So I had at least some exposure to a couple of branches of Protestantism. I hardly ever missed a Sunday. And I do not believe that I ever heard circumcision mentioned in a church service, or in Sunday school. All I knew about its spiritual associations was a vague knowledge that it was something that the Jews did.
I asked Evelyn, and she said that her experience was the same; but she attended a Presbyterian church. And I think that what we were exposed to (except for a few glitches here and there) was fairly typical of most Protestant churches. And my guess is that barely 1 in 100 knows something about the spiritual associations with circumcision. There might be some. Maybe the figure is a little bit higher. Maybe it is even double that—2%. I do not know.

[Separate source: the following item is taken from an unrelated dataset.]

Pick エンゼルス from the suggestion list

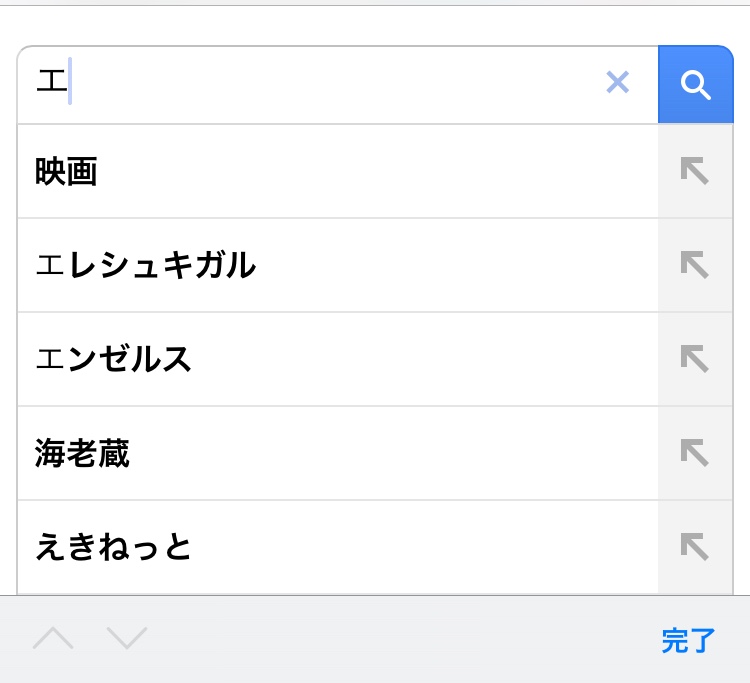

I offer that to you to help you to understand that when you do not do the exercises and begin to think that it is done away, human nature's tendency is to ignore it! Human nature is human nature. And the same course, and the same result, will find its way into the Worldwide Church of God. The Jews quit pronouncing the YHVH—the Tetragrammaton. And now nobody knows for sure how to pronounce it. When you stop practicing something, immediately something begins to be lost. Such is the way with anything that is not used.
I know that there are things that we never forget. People never forget, let us say, how to play a piano. I do not think I will ever forget how to ride a bicycle. I do not think I will ever forget how to weld. But yet, on the other hand, proficiency—the ability to do it well, the ability to do it professionally, the ability to do it with ease and skill—is gone (even amongst those who have practiced something for a very long period of time).

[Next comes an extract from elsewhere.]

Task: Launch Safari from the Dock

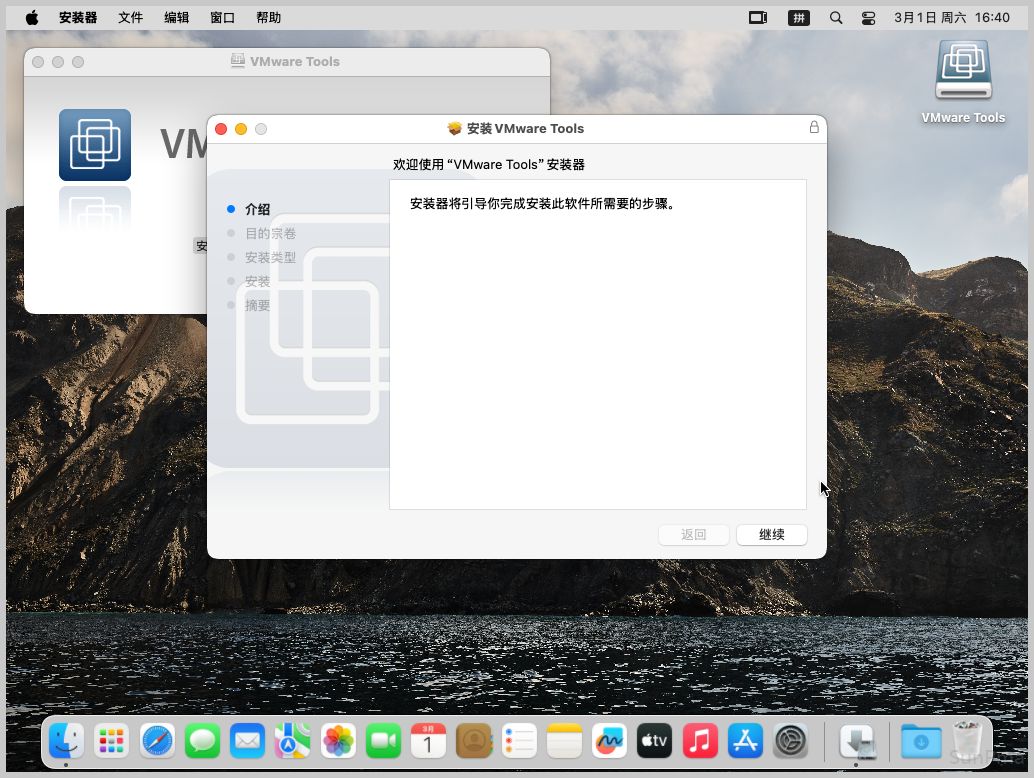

Do you know what is going to happen? The parents, who have been in the church for quite a period of time, will tend to retain a fair amount of it. It is the next generation that is going to forget it entirely. So valuable truth is lost. And as each generation continues, the teaching will become more vague.

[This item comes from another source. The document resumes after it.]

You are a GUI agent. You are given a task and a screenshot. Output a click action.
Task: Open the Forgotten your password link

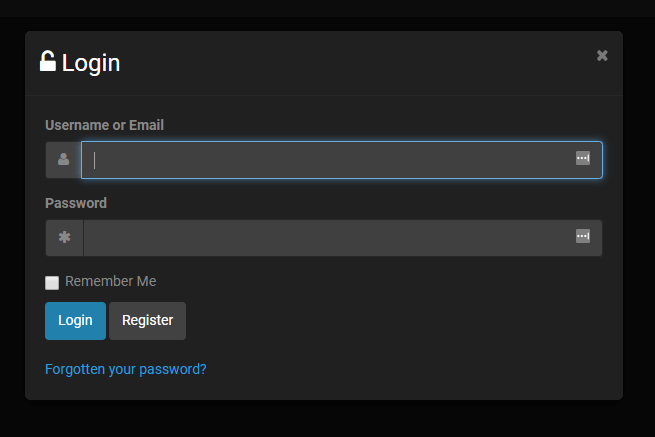coord(126,369)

How long do you think that meaning of the Sabbath would last if one were not keeping them? I am including the festivals with this, because they rightly belong as part of the Fourth Commandment. They too are Sabbaths, and they are Sabbaths that outline the plan of God. Not kept, it will not be very long before God's plan for mankind is forgotten.
Like the Protestants, people will begin thinking that the goal of life is to go off into heaven. They will begin thinking that they are already immortal. They will forget about the second resurrection. The teaching about the Lake of Fire will begin to become twisted. The fear of God will be lost, or at a very low ebb. People will forget that the Sabbath identifies the God that we worship as the Creator. They will forget that it pictures the Millennium, and the Millennium will become nothing more than a theological point-of-view that people will argue over.
Look how far off the Protestants are on almost every major theological point. Once the starting point—once the truth—is lost, you cannot extrapolate properly because the perspective is skewed away from truth; and we become subject to human nature and its perfidious thinking.
You might recall from last week's sermon that Jesus said that the problem is in man's heart. He means, of course, man's mind. God did not create us this way, but we have become this way because we are under a constant bombardment of Satan's enmity against God. This has been going on from the time that we are born. I would say that once we are converted, Satan's attention on us becomes intensified, and the bombardment actually becomes more personal and more intense.
Instead of being something that is just generally sent out into the world, the beam begins to focus right in on us. He has a spirit. His demons have a spirit. And one spirit is affected by another spirit. You know that is true. You know very well how your spirit—how your attitude—is affected by somebody that you love, or respect, or want to have the right kind of relationship with. If they come into the room and they are in a bad attitude and you were in a good attitude—boy, your spirit responds to that almost immediately. The bottom drops out of your attitude.
There the spirit is focused. And you can believe me that, once Satan knows that you are converted, he begins to look at you as an enemy of the first order—who needs to be dealt with personally. And he can assign a demon to do those kinds of things, and to keep the pressure that way. So we have a real battle to do, in that regard. And that's why we have to guard our spirit at all times.
Let's go back to Deuteronomy 5. This is the chapter that contains the Deuteronomy version of the Ten Commandments. In verse 29, God says:
Deuteronomy 5:29 O that there were such an heart in them, that they would fear Me, and keep all My commandments always, that it might be well with them, and with their children forever!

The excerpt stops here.